Горизонты | страница 63



Читать я любил по вечерам.

Мать зажигала над столом лампу с большим железным кругом-абажуром, подсаживалась к столу с какой-нибудь работой — шила или пряла, а сама прислушивалась ко мне. Бабушка, сидя за люлькой, высвобождала из-под платка уши. Урчал, развалившись, лежал посреди пола у маленькой горячей печки-времянки. И когда вся компания была в сборе, я предупреждал, чтоб слушали внимательно.

— А то смотрите у меня…

— Ой, господи, всему ведь научился, — шептала похвально бабушка. — И строжит нас, как в училище.

А я, не теряя времени, уже уткнулся в книжку и стараюсь читать с выражением. Бабушка, удивленная и пораженная таким чудом, все еще что-то шепчет… Она шептала и в то же время боялась помешать мне. И Урчалу грозила кулаком, чтобы тот лежал тихо, не мешал.

Михаил Рафаилович берег книги. Когда ему возвращали их, он, осторожно перелистывая страницы, смотрел, не загнуты ли уголки. Если замечал какое-нибудь пятнышко, лишал провинившегося ученика права получать книги. Я очень боялся этого наказания и для книжек сделал из картонки папочку. Когда незнакомых мне книг в шкафу почти не осталось, стал просить учебники для старших классов, которые хранились тут же. Но и этого хватило ненадолго. Снова переворошил в горнице все свои книги. Как же я обрадовался давно мне знакомым сказкам братьев Гримм и «Лампе Алладина»! Сказки я теперь уже сам читал вслух бабушке, а потом она пересказывала их мне, как свои. Память у нее была замечательная…

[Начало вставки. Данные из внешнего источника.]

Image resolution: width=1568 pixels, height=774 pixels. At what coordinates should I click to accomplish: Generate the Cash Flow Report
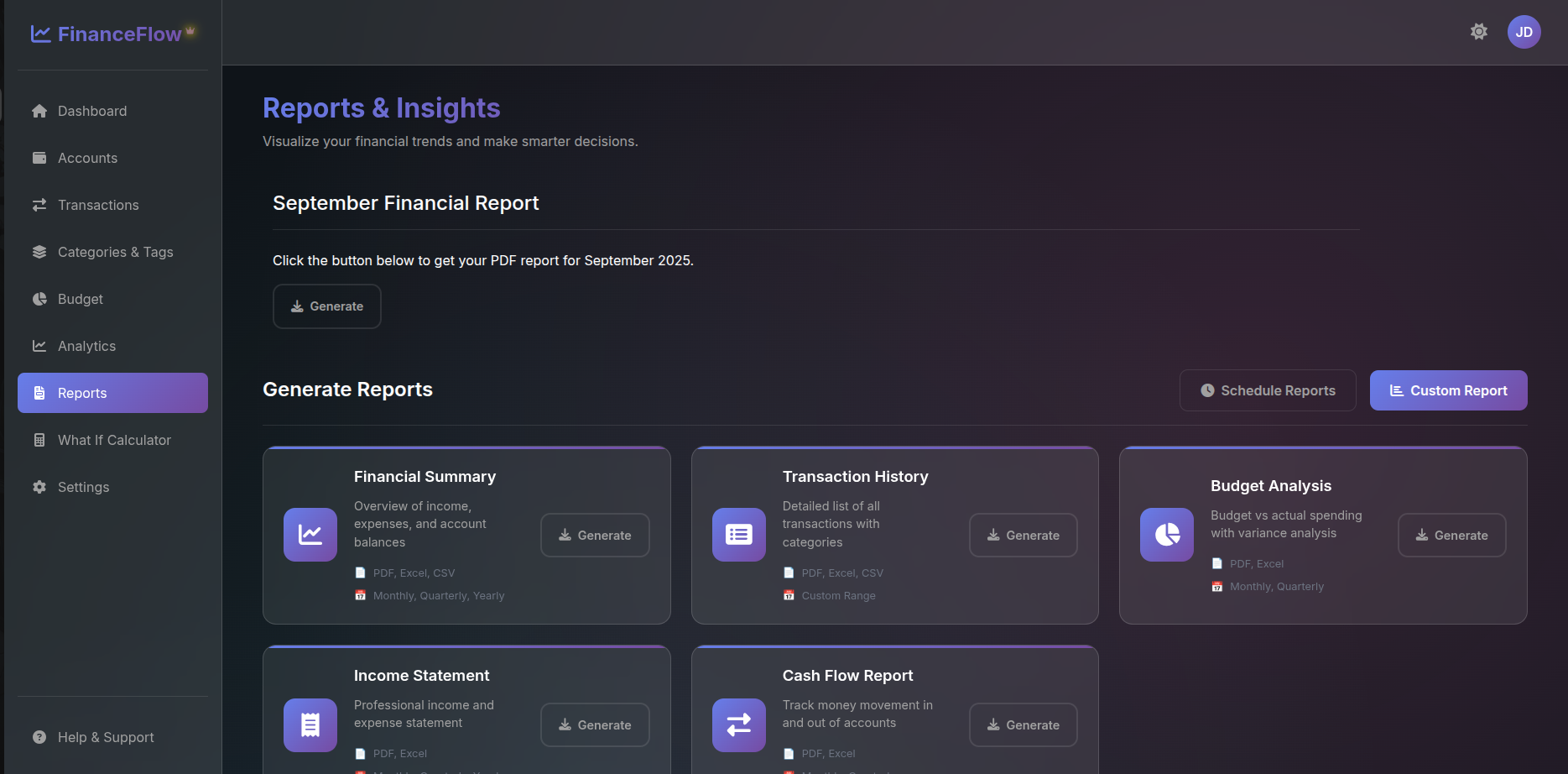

Мать каждый год оклеивала передний угол избы газетами. Через неделю, через две в этой своеобразной газетной витрине я узнавал все новости, где и что в мире происходило. Как только я садился за стол, сразу принимался за любимое занятие, и уже вскоре с закрытыми глазами мог определить, в каком месте и о чем написано.

В начале зимы мать всегда утепляла окна. Она забивала куделью щели, а поверх пазов наклеивала полоски бумаги. В избе от этого становилось теплее. Как-то я вернулся из школы и увидел, что мать на оклейку изрезала книгу. Я тут же пустился в слезы, но испорченную книгу восстановить было нельзя. Надувшись, я подошел к окну и принялся читать наклеенные на окна белые полоски с обрывками фраз. Вначале ничего не понимал, но мне все равно было интересно тасовать слова и фразы. В книжке, как я понял, шла речь о каком-то помещике. Потом о медведе на цепи. О какой-то девушке-красавице. О пожаре… Так и лепился у окон два дня, старательно читал ленточки из разрезанной книги. То, о чем я читал, по-своему укладывалось в голове. Я рассказал об этом Михаилу Рафаиловичу. Он улыбнулся.